▸ **Aufgabenstellung**
1. Gib aus dem Text über die Magie des Geldes alles von „Wie logisch, mathematisch, objektiv“ bis hinunter zu „gemessen? Nur Geld?“ wortgetreu aus.
2. Womit vergleicht der Text über die Magie des Geldes die Wiederholung bereits gelesener Gedanken?

Blicken wir noch einmal auf die Magie des Geldes. Vermutlich wird Ihnen auffallen, dass Sie den einen oder anderen Gedanken – insbesondere in der Einleitung – schon einmal so oder so ähnlich gelesen haben. Das beruht weder auf einem Unfall noch auf Faulheit, sondern ist eine ganz bewusste Entscheidung. Eben wie eine Reprise in einem Musikstück nicht einfach nur eine Wiederholung ist: Denn erst vor dem Hintergrund der erzählten Geschichten lassen sich viele der eher abstrakte Überlegungen konkret verstehen. Schauen wir also noch einmal ganz genau hin:

Wie logisch, mathematisch, objektiv ist Geld also nun? Ist es tatsächlich ein harter Fakt oder eher sein Gegenteil? Erschöpft es sich tatsächlich in seiner Funktion als universelles Tauschmittel, als Wertspeicher, als Medium der Akkumulation, der Selbstvermehrung und als Maßeinheit? Und wenn das so ist: Was wird da eigentlich getauscht? Nur Geld gegen Waren und Dienstleistungen? Welche Werte werden gespeichert, was vermehrt sich da eigentlich, und was wird da gemessen? Nur Geld?

▸ **Datensatzauszüge**
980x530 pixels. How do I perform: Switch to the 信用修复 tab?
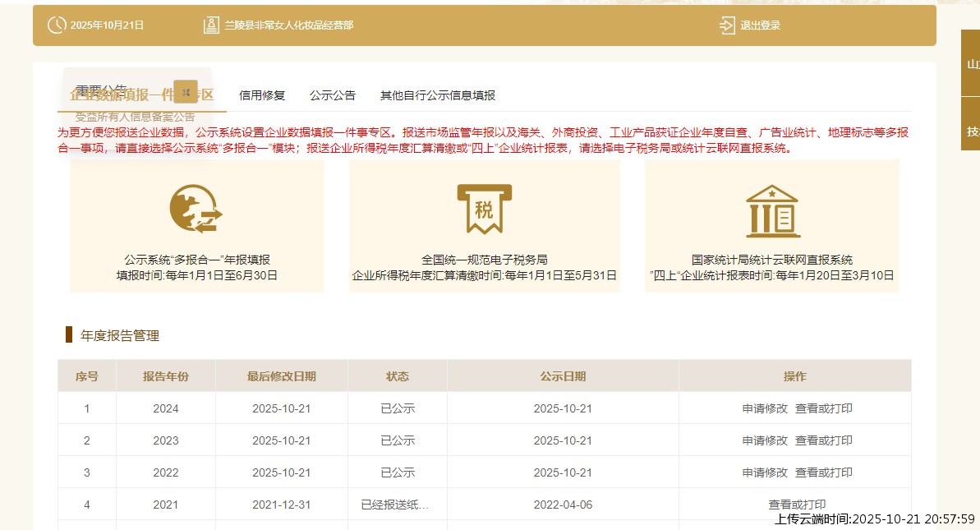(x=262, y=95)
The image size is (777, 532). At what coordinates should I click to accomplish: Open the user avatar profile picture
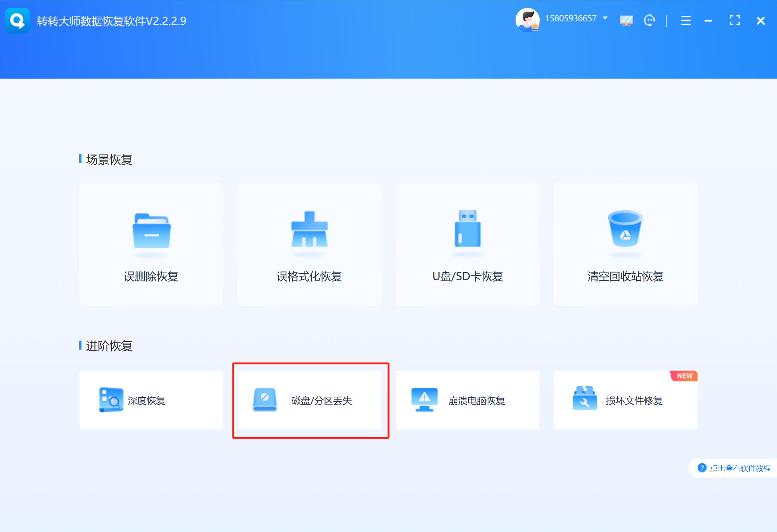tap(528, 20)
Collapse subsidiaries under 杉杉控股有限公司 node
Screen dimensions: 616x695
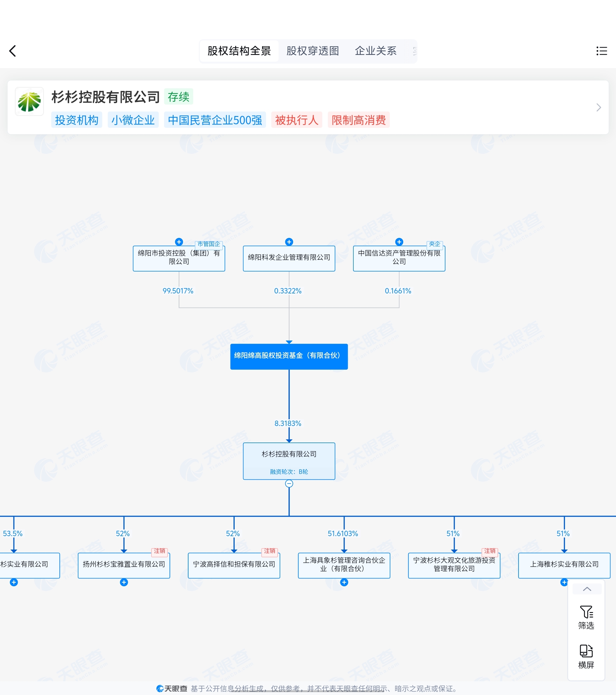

▸ **Antworten**
1.
Wie logisch, mathematisch, objektiv ist Geld also nun? Ist es tatsächlich ein harter Fakt oder eher sein Gegenteil? Erschöpft es sich tatsächlich in seiner Funktion als universelles Tauschmittel, als Wertspeicher, als Medium der Akkumulation, der Selbstvermehrung und als Maßeinheit? Und wenn das so ist: Was wird da eigentlich getauscht? Nur Geld gegen Waren und Dienstleistungen? Welche Werte werden gespeichert, was vermehrt sich da eigentlich, und was wird da gemessen? Nur Geld?

2. Mit einer Reprise in einem Musikstück.